● **Problem details**
Could you filter the records below and keep only the lines with the word "item"?

● **Extracted records**

=== Begin Enclosure ===

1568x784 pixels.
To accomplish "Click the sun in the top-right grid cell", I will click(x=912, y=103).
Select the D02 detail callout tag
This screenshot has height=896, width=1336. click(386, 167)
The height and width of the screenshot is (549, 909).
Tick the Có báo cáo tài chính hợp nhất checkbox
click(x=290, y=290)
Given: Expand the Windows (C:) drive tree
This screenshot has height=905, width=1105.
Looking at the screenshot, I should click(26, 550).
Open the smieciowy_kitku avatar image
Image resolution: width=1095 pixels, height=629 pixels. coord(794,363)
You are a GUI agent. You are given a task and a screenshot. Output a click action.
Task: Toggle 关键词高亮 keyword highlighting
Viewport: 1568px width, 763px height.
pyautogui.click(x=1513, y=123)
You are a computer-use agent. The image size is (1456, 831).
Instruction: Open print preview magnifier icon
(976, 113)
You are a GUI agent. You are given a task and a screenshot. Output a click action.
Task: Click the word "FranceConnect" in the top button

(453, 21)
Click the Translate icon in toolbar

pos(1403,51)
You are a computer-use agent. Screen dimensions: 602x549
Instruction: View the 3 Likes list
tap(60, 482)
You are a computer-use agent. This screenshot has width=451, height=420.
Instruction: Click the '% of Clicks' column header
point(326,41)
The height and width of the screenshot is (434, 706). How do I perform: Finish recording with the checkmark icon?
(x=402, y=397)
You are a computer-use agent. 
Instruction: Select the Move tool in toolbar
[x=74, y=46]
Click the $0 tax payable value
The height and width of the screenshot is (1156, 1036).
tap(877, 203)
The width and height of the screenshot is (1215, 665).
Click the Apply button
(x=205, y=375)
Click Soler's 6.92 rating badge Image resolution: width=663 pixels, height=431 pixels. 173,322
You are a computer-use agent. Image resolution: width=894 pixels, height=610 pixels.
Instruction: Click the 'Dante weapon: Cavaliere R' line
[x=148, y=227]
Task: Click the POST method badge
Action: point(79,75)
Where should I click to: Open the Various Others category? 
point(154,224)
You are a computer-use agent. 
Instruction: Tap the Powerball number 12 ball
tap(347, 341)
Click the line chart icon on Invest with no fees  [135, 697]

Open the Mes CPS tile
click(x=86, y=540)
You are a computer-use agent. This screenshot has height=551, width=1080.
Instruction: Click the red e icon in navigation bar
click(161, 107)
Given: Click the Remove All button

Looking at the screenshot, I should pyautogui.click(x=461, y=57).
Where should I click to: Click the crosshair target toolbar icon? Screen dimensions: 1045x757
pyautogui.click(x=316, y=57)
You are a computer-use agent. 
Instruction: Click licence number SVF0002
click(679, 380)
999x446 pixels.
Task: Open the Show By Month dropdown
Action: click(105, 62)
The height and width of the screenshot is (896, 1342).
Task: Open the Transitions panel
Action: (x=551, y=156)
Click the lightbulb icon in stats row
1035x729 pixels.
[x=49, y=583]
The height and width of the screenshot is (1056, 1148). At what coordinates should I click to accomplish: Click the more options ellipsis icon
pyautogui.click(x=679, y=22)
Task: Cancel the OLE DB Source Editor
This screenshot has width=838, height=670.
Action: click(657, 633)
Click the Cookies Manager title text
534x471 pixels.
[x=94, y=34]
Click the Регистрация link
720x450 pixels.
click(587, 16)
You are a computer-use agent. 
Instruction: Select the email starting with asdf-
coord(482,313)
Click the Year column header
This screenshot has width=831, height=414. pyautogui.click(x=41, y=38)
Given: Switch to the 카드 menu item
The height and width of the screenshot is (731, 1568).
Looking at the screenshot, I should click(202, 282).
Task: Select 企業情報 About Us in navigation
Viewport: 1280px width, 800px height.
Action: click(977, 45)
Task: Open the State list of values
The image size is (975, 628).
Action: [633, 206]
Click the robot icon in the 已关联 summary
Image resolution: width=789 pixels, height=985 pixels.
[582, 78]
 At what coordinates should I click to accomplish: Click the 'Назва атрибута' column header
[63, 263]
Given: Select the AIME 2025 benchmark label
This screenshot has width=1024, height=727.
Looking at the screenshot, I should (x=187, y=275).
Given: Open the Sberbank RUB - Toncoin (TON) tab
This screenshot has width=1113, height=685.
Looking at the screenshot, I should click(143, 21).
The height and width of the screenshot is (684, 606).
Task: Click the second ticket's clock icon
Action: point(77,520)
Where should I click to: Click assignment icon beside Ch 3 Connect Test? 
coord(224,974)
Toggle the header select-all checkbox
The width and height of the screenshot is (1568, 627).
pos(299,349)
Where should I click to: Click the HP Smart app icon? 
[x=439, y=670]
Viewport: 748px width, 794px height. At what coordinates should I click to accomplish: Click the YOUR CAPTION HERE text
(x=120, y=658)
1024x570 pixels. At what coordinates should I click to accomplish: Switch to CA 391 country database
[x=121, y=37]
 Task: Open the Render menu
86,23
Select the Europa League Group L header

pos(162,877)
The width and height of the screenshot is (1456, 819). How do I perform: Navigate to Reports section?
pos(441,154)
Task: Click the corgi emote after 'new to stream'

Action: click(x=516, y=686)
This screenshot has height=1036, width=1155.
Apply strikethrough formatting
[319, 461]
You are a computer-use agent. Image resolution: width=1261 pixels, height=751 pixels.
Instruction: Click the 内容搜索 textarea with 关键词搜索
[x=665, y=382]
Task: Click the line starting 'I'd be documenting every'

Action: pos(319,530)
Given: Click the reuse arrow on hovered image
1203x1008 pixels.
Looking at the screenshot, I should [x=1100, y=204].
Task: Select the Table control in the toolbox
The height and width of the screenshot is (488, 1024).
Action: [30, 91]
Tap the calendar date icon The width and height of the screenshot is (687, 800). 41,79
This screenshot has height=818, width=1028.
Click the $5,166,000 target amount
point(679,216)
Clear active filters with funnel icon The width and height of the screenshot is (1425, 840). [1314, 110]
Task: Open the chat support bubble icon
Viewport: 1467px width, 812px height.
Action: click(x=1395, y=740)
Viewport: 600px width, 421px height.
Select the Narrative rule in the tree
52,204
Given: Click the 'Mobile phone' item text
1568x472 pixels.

=== End Enclosure ===

● **Result**
Given: Switch to the 카드 menu item
Given: Click the 'Mobile phone' item text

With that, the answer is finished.